There are 4.2 million Ukrainian refugees and Poland has taken in about 60%. Japan should welcome them too, as we would refugees from a contingency in our own neighborhood.



Ukrainian refugee Natalia Oleinik (right) and her family arrive in Osaka. April 7, 2022, (photographed by Yuta Yasumoto)

Refugees from Ukraine wait at the central station, amid Russia's invasion of Ukraine, in Berlin, Germany, March 14, 2022. REUTERS/Hannibal Hanschke

Ukrainian refugees displaced by Russia’s ongoing invasion of their country arrived in Japan from Poland on a Japanese government plane on April 5. The 20 refugees on board had requested to go to Japan but had experienced difficulty finding a means of travel.

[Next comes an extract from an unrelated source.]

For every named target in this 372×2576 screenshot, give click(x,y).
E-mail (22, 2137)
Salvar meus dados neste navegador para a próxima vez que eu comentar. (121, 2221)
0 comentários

More than 4.2 million refugees have now fled Ukraine to neighboring countries. Dedicated relief efforts are underway, but there are limits to what neighboring countries can do on their own.

The Group of Seven (G7) leaders of industrialized nations have expressed acceptance of the situation and determination to strengthen support for neighboring countries. Japan’s clear responsibility is to join forces with the international community and play an appropriate role in this initiative. The acceptance of refugees is a natural step.

However, 20 people is a tiny number. Although the decision may have been made in haste, the Japanese government should further strengthen its efforts to actively accept refugees. In addition, the government should take all possible measures to support their ability to make a livelihood in Japan so that the refugees can live in peace.

The number of refugees, including those who are evacuees in Ukraine, has exceeded 10 million. One in four of the population has been forced to flee their homes. Some of the neighboring countries accepting refugees are already impoverished, such as Moldova, one of the poorest countries in Europe. Moldova’s helping hand shows how necessary it is for the world to extend financial and human resources to support Ukraine’s displaced people.

Poland hosts 2.4 million refugees or about 60% of the total number. It is significant that Japanese Foreign Minister Yoshimasa Hayashi visited facilities for Ukrainian refugees in Poland and exchanged views with local officials from international organizations. The 20 refugees who came to Japan did so in conjunction with the foreign minister’s return.

Foreign Minister Hayashi inspecting the border with Ukraine (center) on April 3. (Provided by the Ministry of Foreign Affairs)

The Japanese government has decided to allow Ukrainian refugees to enter even if they have no relatives in Japan to guarantee their identity, and is now preparing to begin accepting displaced Ukrainians on a large-scale basis. Tokyo will provide the refugees with a place to stay and living expenses for the time being, and will coordinate with local governments and companies that have offered assistance.

Encouragingly, the Tokyo Metropolitan Government, other local governments, and private companies have offered support one after another. Miyako City in Iwate Prefecture, an area hit hard by the Great East Japan Earthquake, has decided to provide public housing for the refugees, saying that it wants to return the favor.

Most refugees are women and children, as men between 18 and 60 are conscripted into the Ukrainian armed forces and forbidden to leave the country. We can only imagine the emotional trauma of being separated from loved ones after the war has destroyed their hometowns. It is essential that we treat them warmly.

North Korea continues to develop nuclear weapons and missiles, and China makes no secret of its ambition to annex Taiwan. The possibility of refugees appearing from the immediate vicinity of Japan, or of Japanese citizens being forced to evacuate, cannot be denied. There can be no bystander given the urgency of the situation in Ukraine.